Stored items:
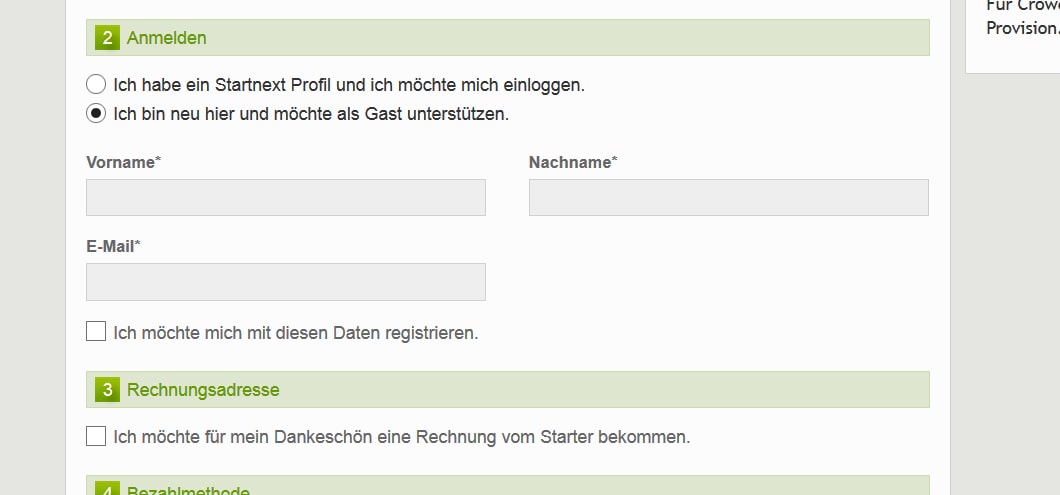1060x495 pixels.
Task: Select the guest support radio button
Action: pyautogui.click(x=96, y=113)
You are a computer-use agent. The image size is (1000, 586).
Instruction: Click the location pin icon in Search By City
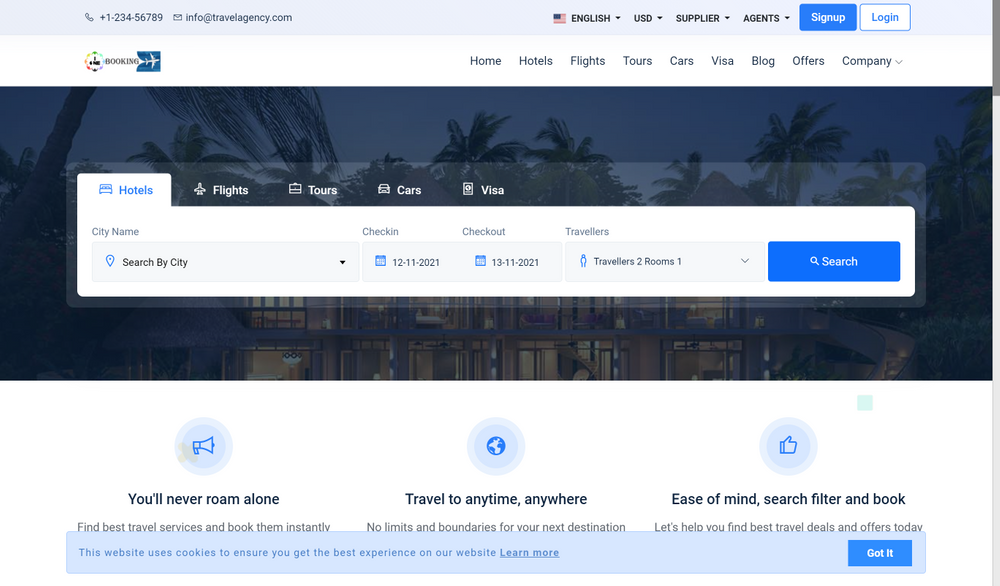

What you need to do:
Please give again only the lines from the one containing "You are a computer-use" through the last line of the entries above, exactly as they stand and without pictures.

Exercise result:
You are a computer-use agent. The image size is (1000, 586).
Instruction: Click the location pin icon in Search By City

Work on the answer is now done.